Thursday, July 2, 2009

By His Own Rules

Considered among the best and brightest of his generation, Donald Rumsfeld was exceptionally prepared by successful careers in politics and biz to assume the Pentagon’s top job in 2001.

Yet six years later, he left office as the most controversial Defense Secretary since Robert McNamara, widely criticized for his management of the Iraq war and for his difficult relationships with Congress, administration colleagues, and military officers.

Was he really the arrogant, errant, over-controlling Pentagon leader frequently portrayed—or as his supporters contend, a brilliant, hard-charging visionary caught in a whirl of polarized Washington politics, dysfunctional federal bureaucracy, and bad luck?

Bradley Graham (long time WaPo reporter guy), closely covered Rumsfeld’s challenging tenure at the Pentagon, offers an insightful biography of a complex personality.

Revealing a portrait of the ultimate Vulcan whose impact on Great Satan's Nat'l Security and Foreign Policy will long outlive him, "By His Own Rules" is journalism at it's best.

Those who dislike Rumsfeld will find plenty to stoke their anger; those who admire him -- much that is praiseworthy. Those few with an open mind will learn a great deal about the man, his gifts and his flaws.

The anonymous "former senior defense official" makes a few appearances in the book's eight hundred pages, but as a rule he cites his sources by name, and everything contained in quotation marks is a direct quote. He presents the story, but ultimately gives the reader the opportunity to make his own judgments.

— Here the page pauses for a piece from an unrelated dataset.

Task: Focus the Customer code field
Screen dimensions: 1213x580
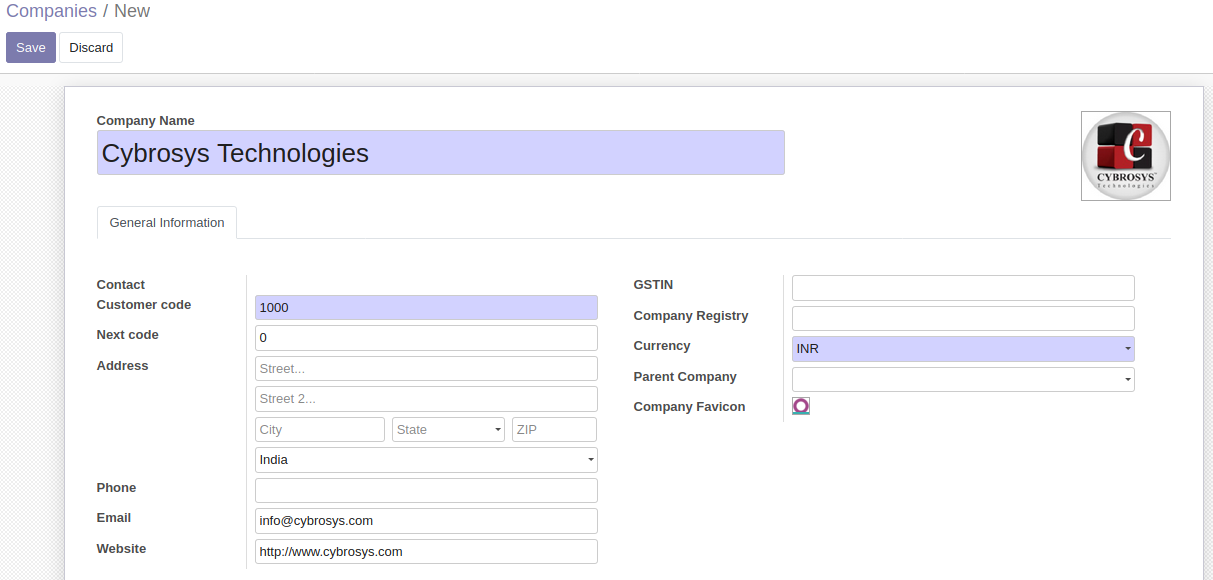Action: pyautogui.click(x=426, y=308)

Especially delish are the bits that shed on the Vulcan who wiped clean and rew again the operational methodologies of Great Satan's military and shed some light on a number of Rumsfeld's unheralded successes.

Like the effort to realign the armed forces' basing structure across the globe away from a structure optimized for the Cold War past in order to position Great Satan better to respond to current and future threats.

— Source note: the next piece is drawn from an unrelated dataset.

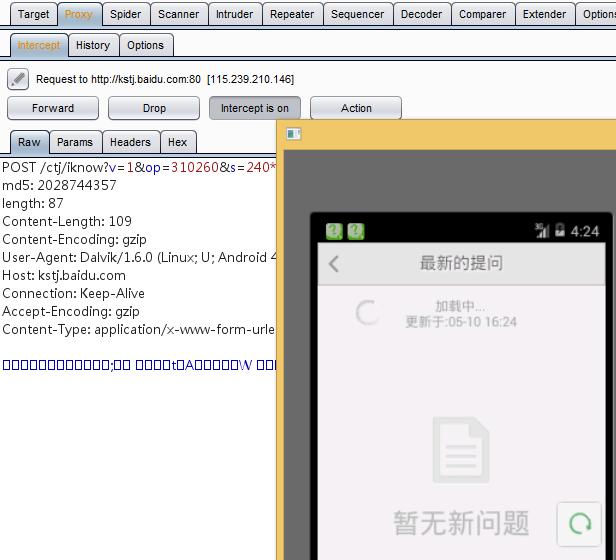Click the Drop button

(154, 108)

And Rumsfeld, confronted with a war planning process that was cumbersome and unresponsive to strategic direction, championed the Adaptive Planning Initiative, which has led to plans that are developed more rapidly, feature more options, and benefit from greater guidance from senior leaders.

A few stereotypes get flat busted up in "By His Own Rules". Like that Rumsfeld was pure neocon. Actually, the avuncular Vulcan really didn't have any interest in building wonderful Disneyland like societies around the world.

He thought democracy was desirable and a long term guarantee of peace and stability for any nation liberated but his main interest was to make Great Satan's enemies scream "GOD! PLEASE! STOP!"

Didn't matter if they were non state actors like Al Qaeda or long time nation states like Iraq or Iran. He wanted to position Great Satan to strike fast, hard and annihilate her enemies in the least amount of time, visiting righteous payback on their heads, inflicting the most casualities while suffering the least casualities and liberating the most turf.

And he didn't really give a dang what all anybody (save the Commander in Chief) thought about it.

History will render its own verdict on Donald Rumsfeld's second tenure at Pentagon, but "By His Own Rules" contains tons of evidence for both the prosecution and the defense and will most likely remain the essential piece (along with James Mann's "Rise of the Vulcans") to go to for future historians.